Under the House Bill, states may not opt out of the Public Option. The Senate Bill, at present, would allow it. As we all know, this element has raised controversy. Through the din, the House attempted to create an option to compete on a level playing field with private insurers, especially in geographic locations where one or two insurers dominate the market. The Congressional Budget Office estimates that 6 million people would be enrolled in the Public Plan by 2019 out of the 30 million participating in the Exchange.

  • Benefit Levels. The Public Option must meet the same standard designs as available through other insurers inside the Exchange.

  • Contracting. Health and Human Services (HHS) would do the contracting with providers and suppliers, much as it does now for Medicare.

  • Reimbursement. Although the House Speaker preferred reimbursements to be the same as Medicare plus 5%, the House voted to require rates to be negotiated but never at an aggregated rate lower than the Medicare rate for the same services.

  • Networks. The House Bill stipulates that participating Medicare providers would automatically be named participating providers in the Public Option plans, unless they opt out to 203. There would be two classes of providers: Preferred (accepted negotiated rate as payment in full), and Non-preferred (agree not to impose patient responsibility amounts unless the total cost exceeds 115% of the negotiated rate).

  • Funding the Public Option. The House Bill provides a $2 billion start up fund. The House intends to have the Public Option sustain itself through premium revenue. The Bill prohibits a “TARP” type bailout of the Public Option. Additionally, the House Bill appropriates whatever sums are necessary to cover 90 days worth of claims reserves based on projected enrollment. The Public Option plan must repay this appropriation amortized over a 10 year period.

  • The Health Insurance Portability and Accountability Act (HIPAA).
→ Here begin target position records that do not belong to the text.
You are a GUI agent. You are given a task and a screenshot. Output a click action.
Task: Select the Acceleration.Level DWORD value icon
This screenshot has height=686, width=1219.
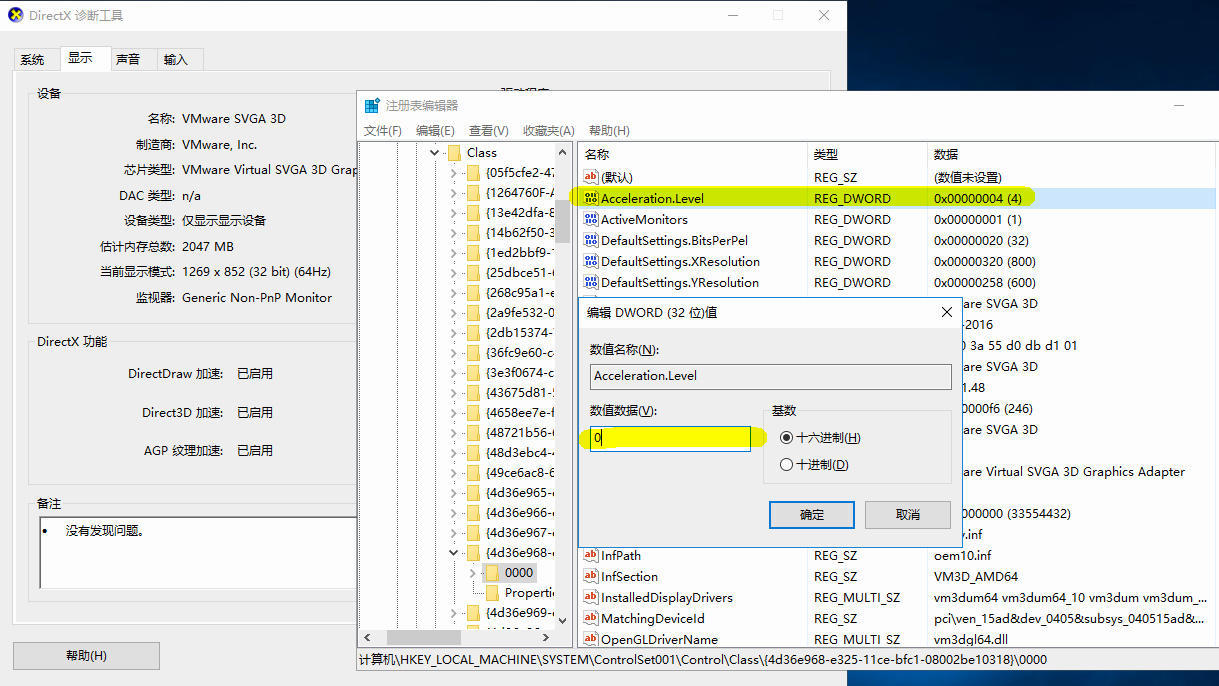click(591, 198)
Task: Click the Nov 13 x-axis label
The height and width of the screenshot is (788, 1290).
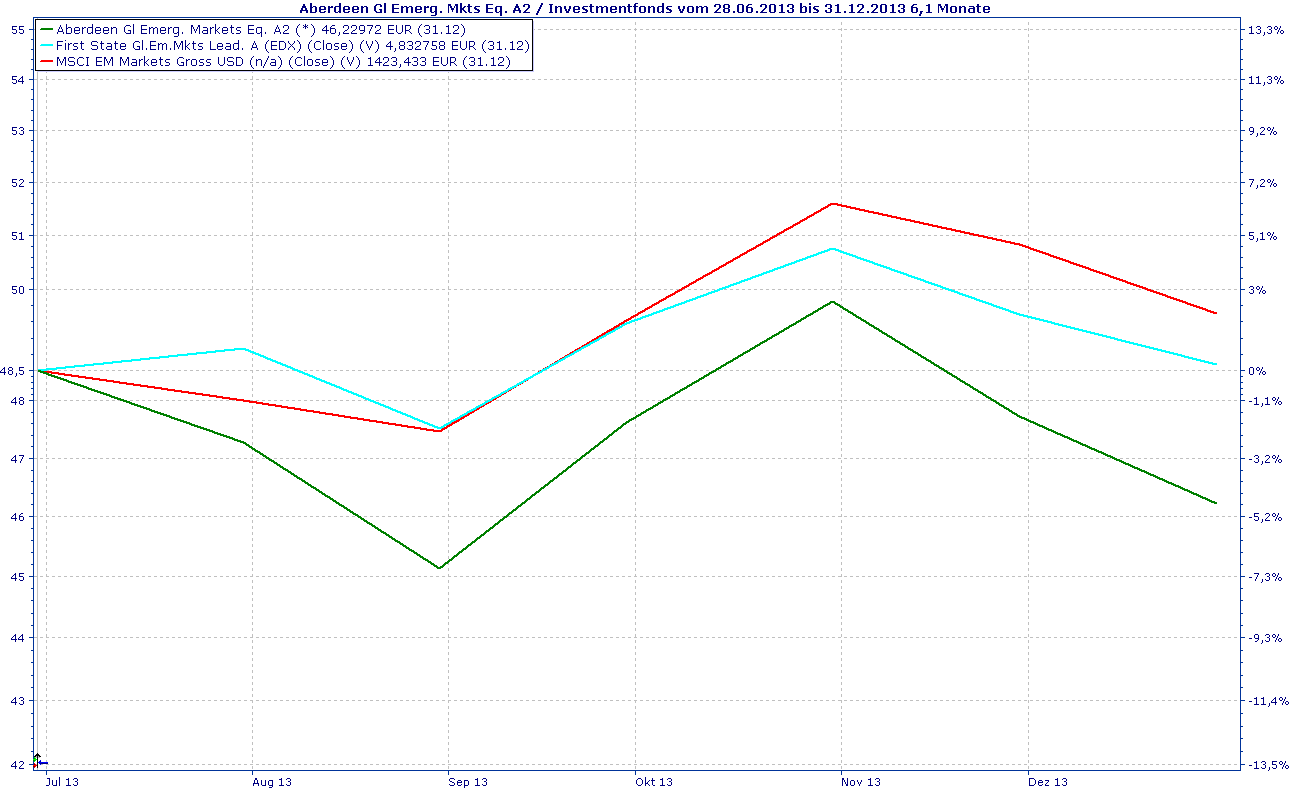Action: 861,781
The House Bill also requires the Public Option to meet all standards set by HIPAA. It does not mention the Employee Retirement Income Security Act.

9. Funding

  • Taxes:

    1. 5.4% surcharge on incomes exceeding $500,000 for single filers and $1,000,000 for joint filers. No indexing.

    2. 2.5% excise tax on the sale or lease of medical devices.
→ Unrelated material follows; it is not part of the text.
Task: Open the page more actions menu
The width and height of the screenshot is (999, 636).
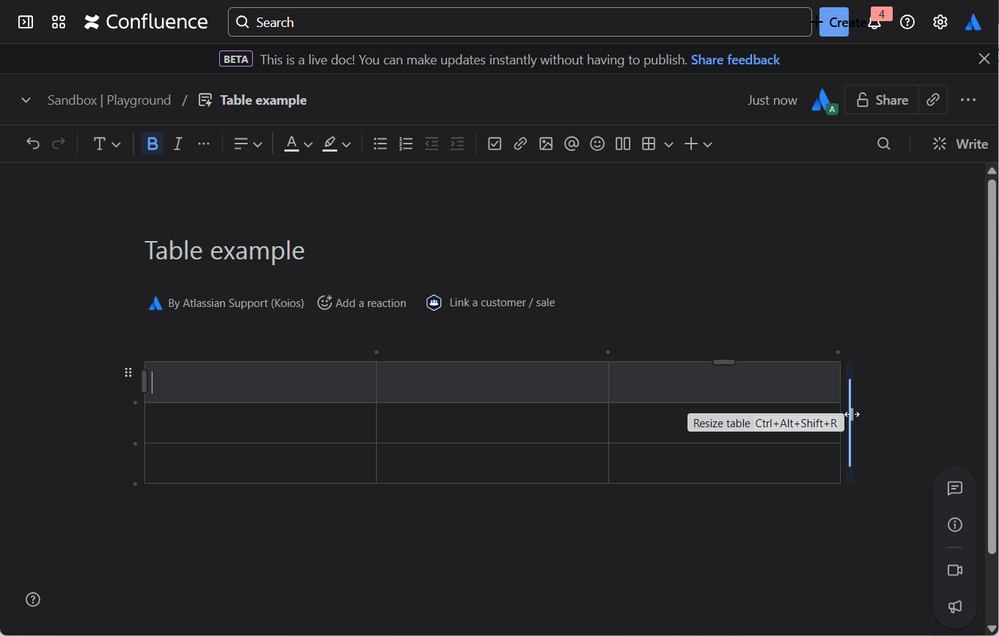Action: pos(968,100)
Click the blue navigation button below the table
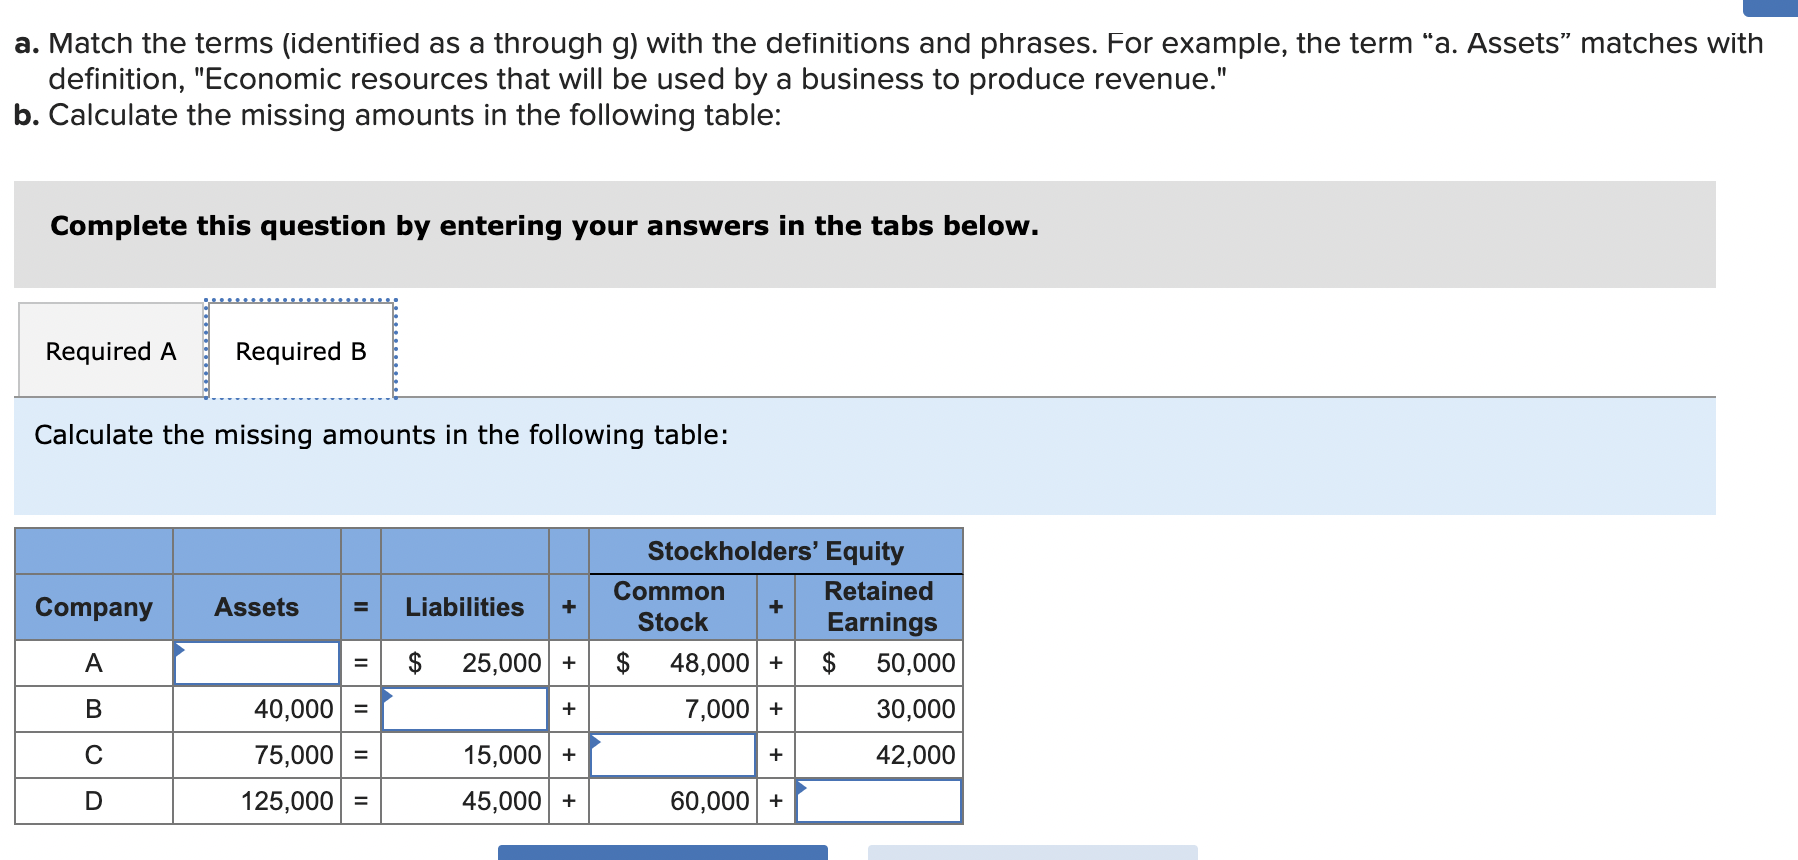 pos(662,855)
    3. Other taxes on fuels.

  • Reduction in Allowable Tax Free Benefits:

    1. IRC Section 125 Flexible Spending Account (Health): $2,500 pre-tax limit for tax years beginning 2013.
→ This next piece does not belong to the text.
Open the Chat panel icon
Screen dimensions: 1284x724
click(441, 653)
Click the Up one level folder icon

    2. IRC Section 125, IRC Section 105 (Health Reimbursement Accounts), IRC Section 223 (Health Savings Accounts), and Archer MSAs: No deductions allowed for over the counter medicine for tax years beginning 2011.

  • Health Savings Account Penalty. In the event HSA monies are used for a non-qualifying expense, the penalty is increased from 10% to 20% for tax years beginning in 2011.

  • Medicare Part-D. Federal subsidies amounts for Part-D plans will no longer be shielded from plan sponsor income, effective for tax years beginning 2013.

Additional Provisions

In the over 2,000-page House Bill there are many other provisions relating to changes to Medicare, Medicaid, CHIP, Public Health, Prevent Care and Indian Health Care. It also provides for grants to states for covering the uninsured, and grants to small employers toward the cost of wellness programs.

Related Matters

  1. Applicability to Self-funded Plans. At the present time, the House Bill occasionally uses the term “Plan” rather than the term “insurer” in its mandates. We are studying the House Bill’s provisions and public commentary to determine the applicability of such mandates as “no lifetime limits” to self-funded plans. We will keep you informed of developments here.

  2. Domestic Partner Coverage. The House Bill would amend current law to allow coverage (not mandate) for domestic partners, either same sex or opposite sex, as well as the dependent children of any domestic partner, for tax years beginning 2010.

  3. Medical Malpractice. The House Bill also clarifies that certain provisions (such as “Essential Benefit Package” requirements) cannot be used to set a standard of care in malpractice actions. Similarly, the Bill does not restrict state law in setting its own legal standard of care. In brief, each state can continue to create law governing medical malpractice.